NicolasHug · 2020-06-25T16:11:49Z

doc/modules/calibration.rst

+.. math::
+       \sum_i (y_i - f_i)^2
+
+subject to :math:`\f_i \le f_j`. This method is more general when compared to


The constraint is y_i < y_j whenever f_i < f_j

Though we should not use y_i: y_i is used before and corresponds to the true target (0 or 1).

I was confused at this part but I think y_i here does mean the true target.

from: https://www.ncbi.nlm.nih.gov/pmc/articles/PMC4180410/
(sorry for funny screenshot)

"subject to :math:\f_i \le f_j" is ambiguous as j is not defined. I think you should reproduce the full formula you quoted above only using f_i / f_{i+1} instead of the \tilde{s}_i / \tilde{s}_{i+1} notation.

ogrisel · 2020-06-26T07:44:44Z

doc/modules/calibration.rst

+The sigmoid method is biased in that it assumes the :ref:`calibration curve
+<calibration_curve>` of the un-calibrated model has a sigmoid shape [1]_. It
+is thus most effective when the un-calibrated model is over-confident.
+


Maybe we could also mention the fact that Platt scaling assumes symmetric calibration errors, that is, it assumes that the over-confidence errors for low values of f_i have the same magnitude as for high values of f_i. This is not necessarily the case for highly imbalanced classification problems where the un-calibrated classifier can have asymmetric calibration errors.

This is just an intuition (I have not run experiments to confirm this happens in practice) though.

You're right it's discussed here: https://projecteuclid.org/download/pdfview_1/euclid.ejs/1513306867

Thanks for the reference, Beta calibration looks very nice, I did not know about it. Unfortunately it does not meet the criterion for inclusion in scikit-learn in terms of citations but honestly I wouldn't mind considering a PR to add as a third option to CalibratedClassifierCV.

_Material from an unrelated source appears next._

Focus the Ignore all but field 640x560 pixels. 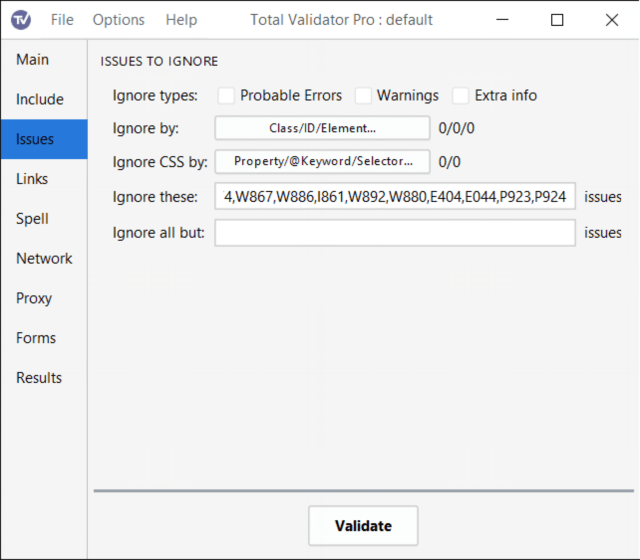(x=395, y=233)
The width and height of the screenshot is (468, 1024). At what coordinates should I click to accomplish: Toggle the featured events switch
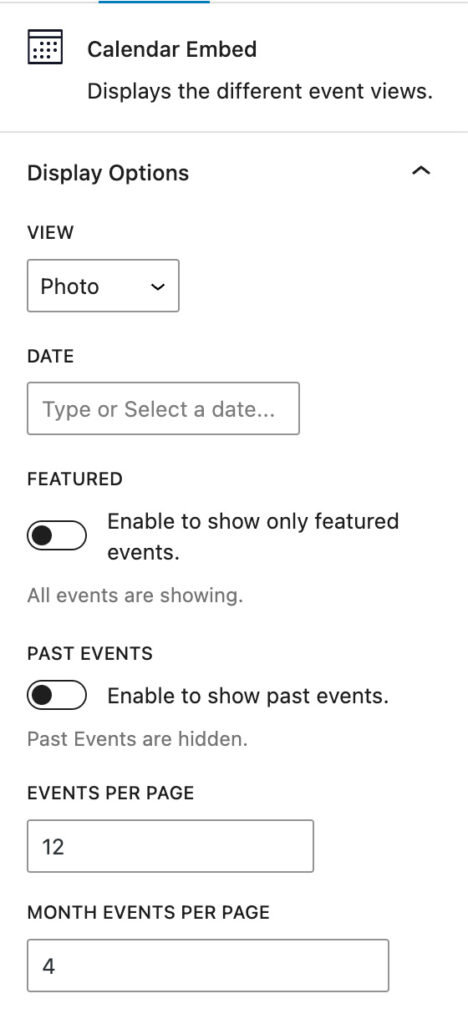click(x=57, y=536)
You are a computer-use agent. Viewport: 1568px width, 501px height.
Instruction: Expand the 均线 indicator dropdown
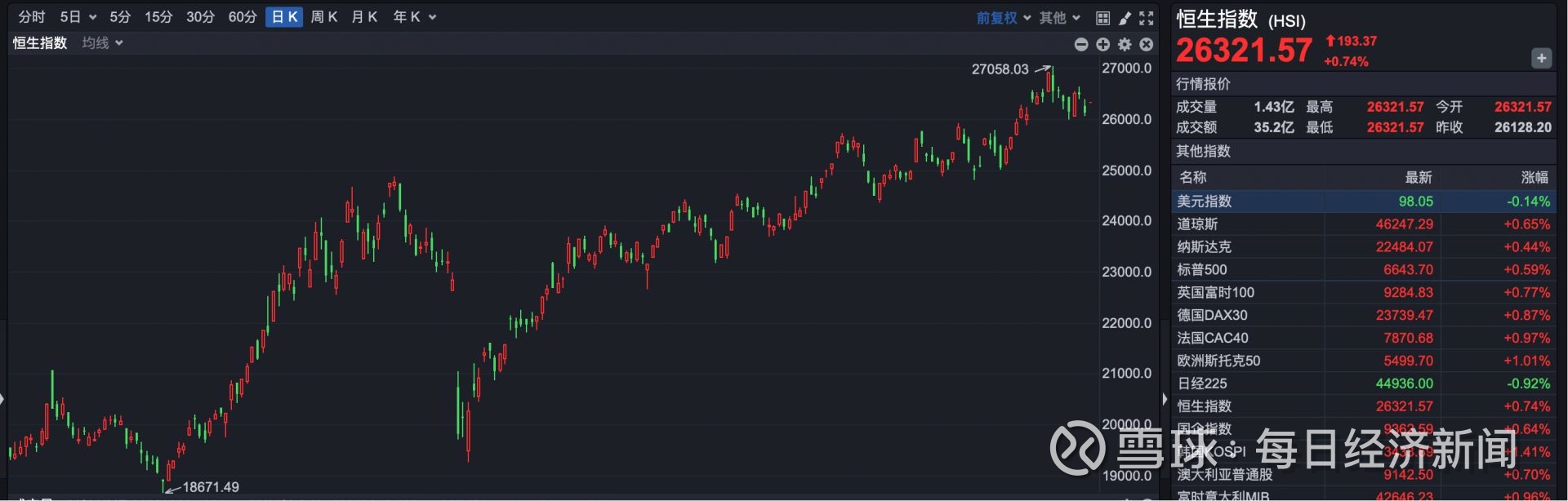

doc/modules/calibration.rst

ogrisel · 2020-06-26T09:47:20Z

doc/modules/calibration.rst

+       \sum_{i=1}^{n} (y_i - f_i)^2 : f_i \leq f_{i+1}\quad \forall i \{1,..., n-1\}
+
+where :math:`y_i` is the true label of sample :math:`i` and :math:`f_i`
+is the output of the classifier for sample :math:`i`. This method is more


Suggested change

is the output of the classifier for sample :math:`i`. This method is more

is the calibrated output of the classifier for sample :math:`i`. This method is more

...are you sure? I am confused now

this is the function that is minimized to find the isotonic function, so should be the output of the classifier..?

We're already using f_i above to define the output of the un-calibrated classifier.

The formula should be

\sum_{i=1}^{n} (y_i - \hat{f}_i)^2

where \hat{f} is as @ogrisel suggested (the calibrated probability)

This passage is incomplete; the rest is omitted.